The Chinese Chang’e 5 mission marked the end of a 44-year period without a sample-return mission to the Moon. Watch the entire Moon landing in this fascinating video released by the China National Space Administration.
A spectacular video from China’s Chang’e 5 lander spacecraft revealsits successful touchdown on the moon as it softly set down to collect the first lunar samples in 44 years.
The video was captured by a camera underneath the Chang’e 5 lander as it passed over the vast Oceanus Procellarum (“Ocean of Storms”) while aiming for a safe landing site on Tuesday (Dec. 1). The black-and-white footage shows peaks on the horizon before the spacecraft moves into a vertical position to begin its powered descent onto the surface. Another video, released by China’s CCTV news network, shows Chang’e 5’s sample-collection arm drilling into the lunar surface as it collected samples.

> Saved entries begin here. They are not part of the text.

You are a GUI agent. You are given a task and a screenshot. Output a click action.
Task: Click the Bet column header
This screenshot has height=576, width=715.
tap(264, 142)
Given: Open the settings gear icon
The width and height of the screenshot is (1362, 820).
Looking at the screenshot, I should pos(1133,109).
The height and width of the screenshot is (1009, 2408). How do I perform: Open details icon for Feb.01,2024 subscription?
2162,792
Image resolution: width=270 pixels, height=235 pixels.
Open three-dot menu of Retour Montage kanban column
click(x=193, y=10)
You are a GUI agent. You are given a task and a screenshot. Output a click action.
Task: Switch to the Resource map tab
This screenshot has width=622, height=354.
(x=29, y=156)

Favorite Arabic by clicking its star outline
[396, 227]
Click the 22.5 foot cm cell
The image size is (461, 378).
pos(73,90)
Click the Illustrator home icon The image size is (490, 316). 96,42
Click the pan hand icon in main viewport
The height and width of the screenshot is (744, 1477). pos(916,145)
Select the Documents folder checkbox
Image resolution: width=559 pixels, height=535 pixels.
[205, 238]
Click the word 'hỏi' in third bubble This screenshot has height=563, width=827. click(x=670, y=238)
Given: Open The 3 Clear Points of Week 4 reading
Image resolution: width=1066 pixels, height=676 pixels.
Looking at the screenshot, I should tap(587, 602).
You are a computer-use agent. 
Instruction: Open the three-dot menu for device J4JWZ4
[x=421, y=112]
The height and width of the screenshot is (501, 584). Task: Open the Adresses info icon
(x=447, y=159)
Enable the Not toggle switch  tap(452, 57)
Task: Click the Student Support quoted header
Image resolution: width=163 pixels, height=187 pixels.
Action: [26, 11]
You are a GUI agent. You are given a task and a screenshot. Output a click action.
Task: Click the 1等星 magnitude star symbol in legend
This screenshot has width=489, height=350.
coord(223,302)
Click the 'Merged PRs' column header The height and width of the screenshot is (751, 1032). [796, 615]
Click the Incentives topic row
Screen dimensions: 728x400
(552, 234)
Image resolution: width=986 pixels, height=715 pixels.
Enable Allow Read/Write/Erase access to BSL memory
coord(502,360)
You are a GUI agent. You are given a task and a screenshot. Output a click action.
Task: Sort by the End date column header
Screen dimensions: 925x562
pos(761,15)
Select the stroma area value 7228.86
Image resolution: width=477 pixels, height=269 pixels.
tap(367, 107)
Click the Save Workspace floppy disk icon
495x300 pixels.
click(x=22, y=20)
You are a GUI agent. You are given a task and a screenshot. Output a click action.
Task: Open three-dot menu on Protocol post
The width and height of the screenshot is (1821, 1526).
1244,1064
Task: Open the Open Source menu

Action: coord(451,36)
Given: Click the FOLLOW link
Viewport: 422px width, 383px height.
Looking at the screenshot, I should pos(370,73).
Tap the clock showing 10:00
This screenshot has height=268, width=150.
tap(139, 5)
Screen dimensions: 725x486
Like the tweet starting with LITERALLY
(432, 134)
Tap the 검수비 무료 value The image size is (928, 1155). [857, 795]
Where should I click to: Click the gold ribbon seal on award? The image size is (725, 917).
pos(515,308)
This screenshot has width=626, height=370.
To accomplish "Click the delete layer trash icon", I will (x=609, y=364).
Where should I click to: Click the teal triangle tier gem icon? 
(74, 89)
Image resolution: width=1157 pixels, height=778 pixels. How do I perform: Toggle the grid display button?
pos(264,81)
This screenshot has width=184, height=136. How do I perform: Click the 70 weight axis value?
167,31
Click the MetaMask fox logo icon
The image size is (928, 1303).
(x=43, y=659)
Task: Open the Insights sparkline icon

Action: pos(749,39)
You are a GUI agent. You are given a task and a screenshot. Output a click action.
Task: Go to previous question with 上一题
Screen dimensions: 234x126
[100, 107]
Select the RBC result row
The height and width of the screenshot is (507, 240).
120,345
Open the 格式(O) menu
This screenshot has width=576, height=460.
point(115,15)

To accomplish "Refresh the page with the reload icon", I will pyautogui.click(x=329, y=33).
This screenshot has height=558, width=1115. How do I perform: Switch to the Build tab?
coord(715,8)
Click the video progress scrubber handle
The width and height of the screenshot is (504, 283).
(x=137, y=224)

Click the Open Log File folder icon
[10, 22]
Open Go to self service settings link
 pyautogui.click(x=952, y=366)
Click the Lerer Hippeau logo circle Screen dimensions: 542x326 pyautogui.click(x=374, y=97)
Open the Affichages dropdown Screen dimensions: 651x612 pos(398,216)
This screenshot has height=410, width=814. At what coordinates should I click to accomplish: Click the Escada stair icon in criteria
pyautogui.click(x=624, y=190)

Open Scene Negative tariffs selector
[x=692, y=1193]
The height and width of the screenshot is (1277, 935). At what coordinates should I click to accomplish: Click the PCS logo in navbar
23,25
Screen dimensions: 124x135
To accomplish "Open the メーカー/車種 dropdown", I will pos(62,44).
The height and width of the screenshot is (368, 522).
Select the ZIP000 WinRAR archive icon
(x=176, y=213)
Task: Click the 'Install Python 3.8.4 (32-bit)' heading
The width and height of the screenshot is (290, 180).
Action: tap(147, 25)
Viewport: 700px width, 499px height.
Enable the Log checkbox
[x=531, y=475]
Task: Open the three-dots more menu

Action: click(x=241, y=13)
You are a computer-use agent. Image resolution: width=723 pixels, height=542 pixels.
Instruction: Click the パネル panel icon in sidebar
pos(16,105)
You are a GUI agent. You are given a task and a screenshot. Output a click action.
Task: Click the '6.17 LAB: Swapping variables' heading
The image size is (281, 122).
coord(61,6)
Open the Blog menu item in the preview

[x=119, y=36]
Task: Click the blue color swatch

The news along China’s Chang’e 5 mission to the surface of the moon has been among the most discussed in recent months, perhaps along with the mystery of metal monoliths.
In our case now, the Chinese mission is of great importance for the future of studying the moon, and if successful, it can easily be considered the most important mission in decades.
The spacecraft launched on Nov. 23 and finally touched down safely Tuesday at 10:11 a.m. EST (1511GMT, 11:11 p.m. Beijing Time) near Mons Rümker, a volcanic peak. However the landing is only one part of a very challenging mission which aims to deliver the first fresh lunar samples to Earth since the 1970s.
The spacecraft began collecting samples within a couple of hours of landing, both scooping from the surface and drilling into the lunar regolith to obtain scientifically precious material.
I remind readers that Chang’e 5 is not the first two-way mission from Earth to the surface of the moon and back. Between 1969 and 1972, a total of six Apollo expeditions made landings on our natural satellite – all manned. Between 1970 and 1976, the USSR launched three returnable lunar missions, which, although unmanned, landed on the moon, took samples, and delivered them to Earth.
However, since 1976, nobody had attempted to go back to the Moon for samples until now.